[Start GIVEN DATA]

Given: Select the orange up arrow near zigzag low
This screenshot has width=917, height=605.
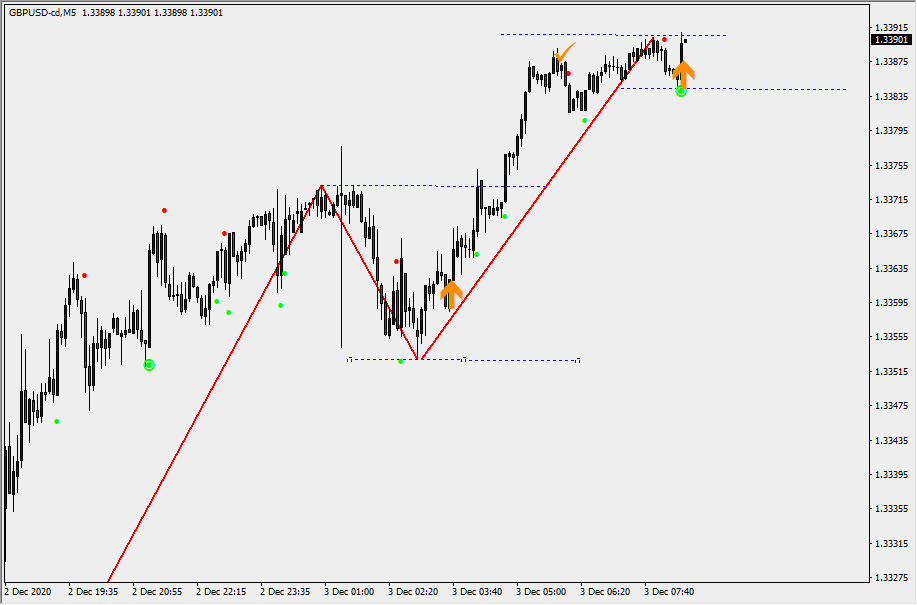Looking at the screenshot, I should pyautogui.click(x=451, y=294).
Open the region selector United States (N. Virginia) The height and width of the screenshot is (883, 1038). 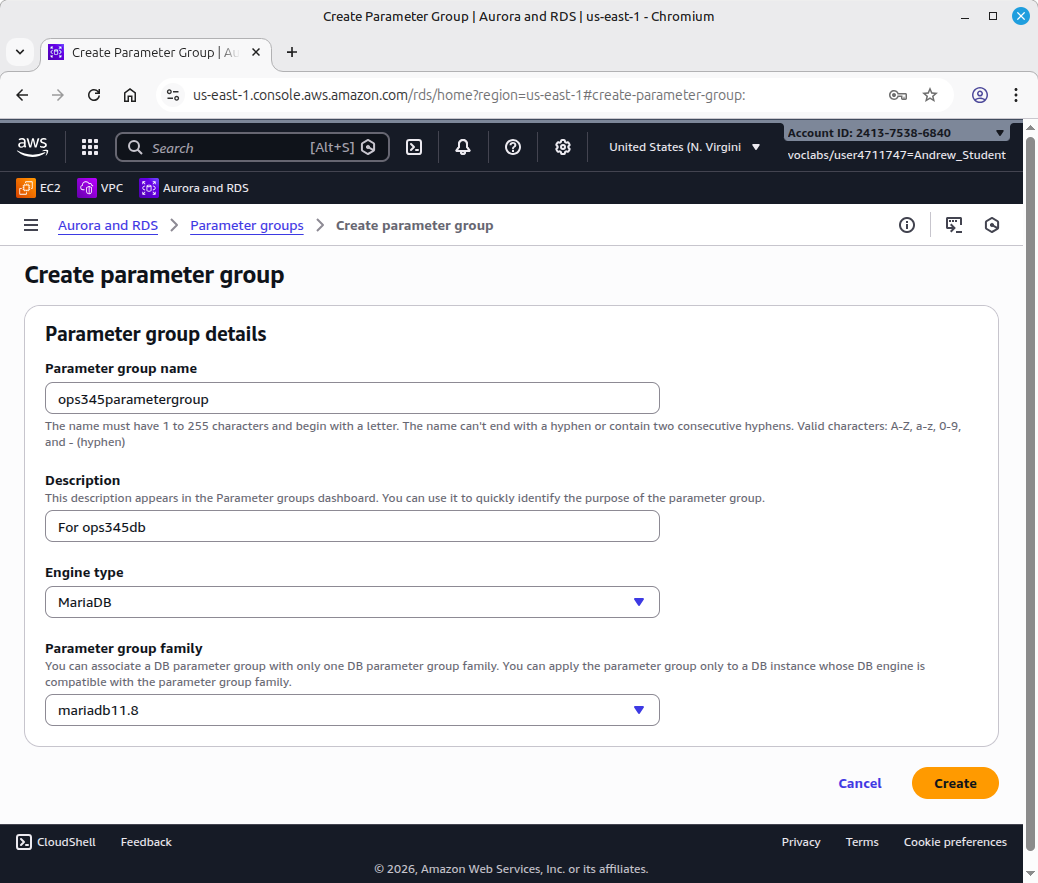click(x=685, y=147)
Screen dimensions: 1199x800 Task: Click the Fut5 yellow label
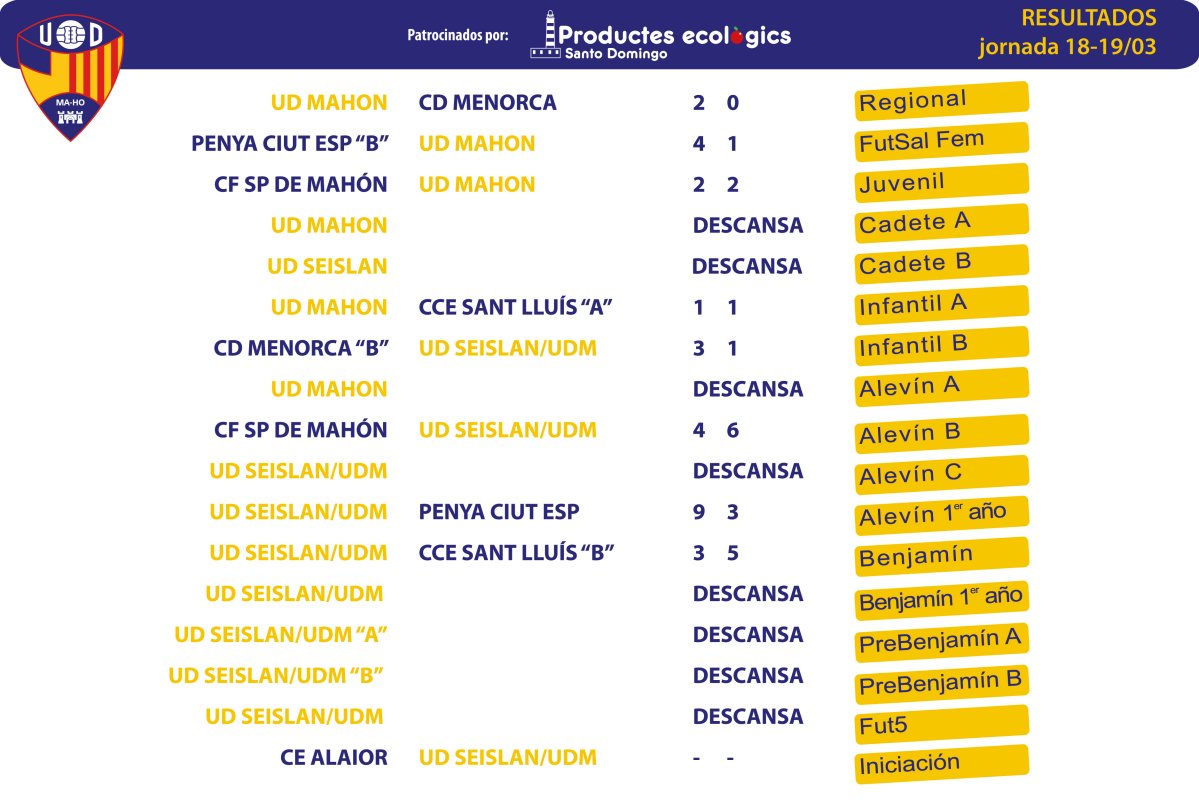click(941, 724)
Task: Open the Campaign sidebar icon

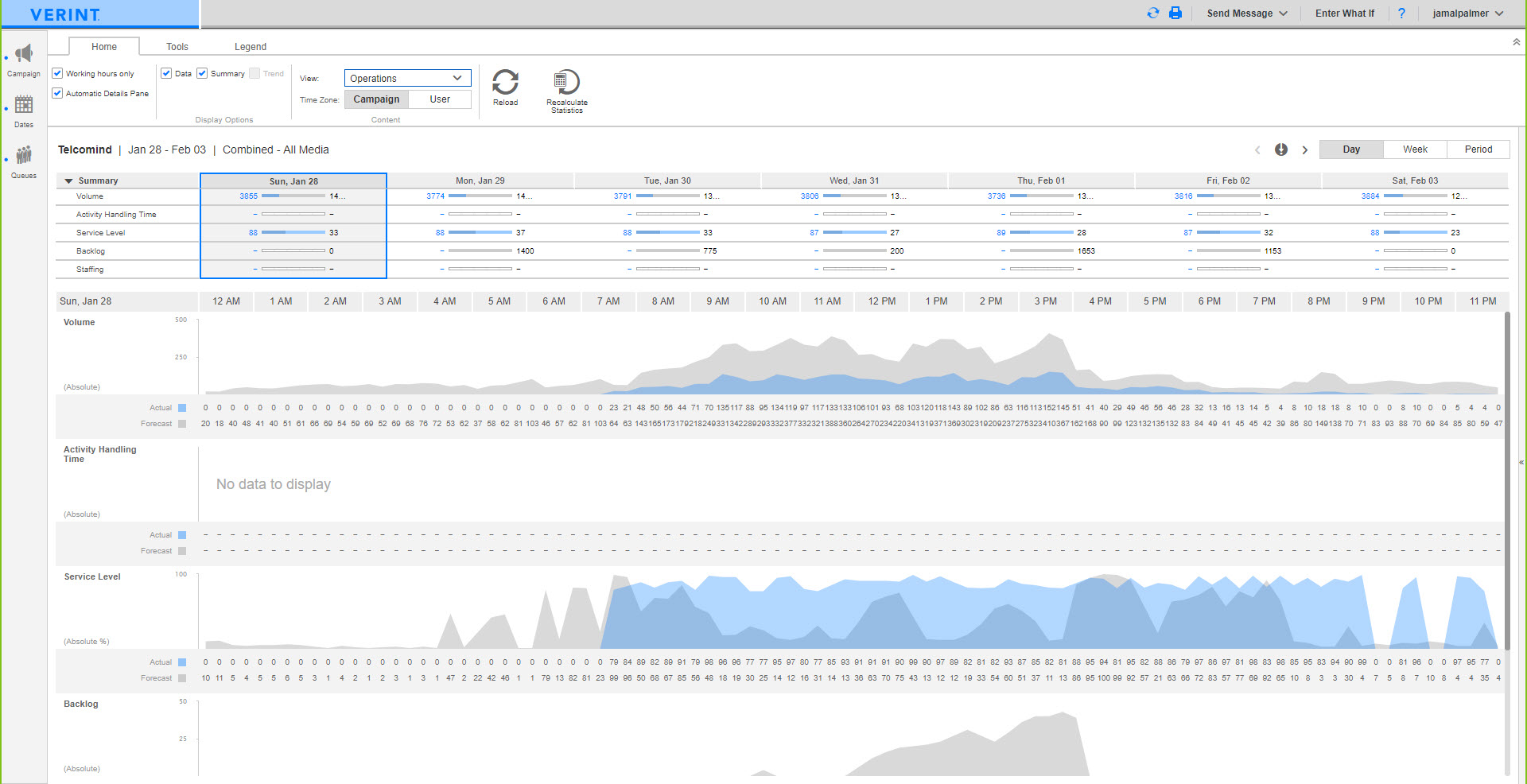Action: (x=24, y=54)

[End GIVEN DATA]

→ **WHAT TO DO**: Could you turn the lines starting at the one containing "Screen dimensions: 1199x800" and ending at the last line into a Markdown table with the columns Row and Line, skipping blank lines and leaving the pictures out?

→ **RESULT OF THIS TASK**:
| Row | Line |
|---|---|
| 1 | Screen dimensions: 1199x800 Task: Click the Fut5 yellow label |
| 2 | click(941, 724) |
| 3 | Task: Open the Campaign sidebar icon |
| 4 | Action: (x=24, y=54) |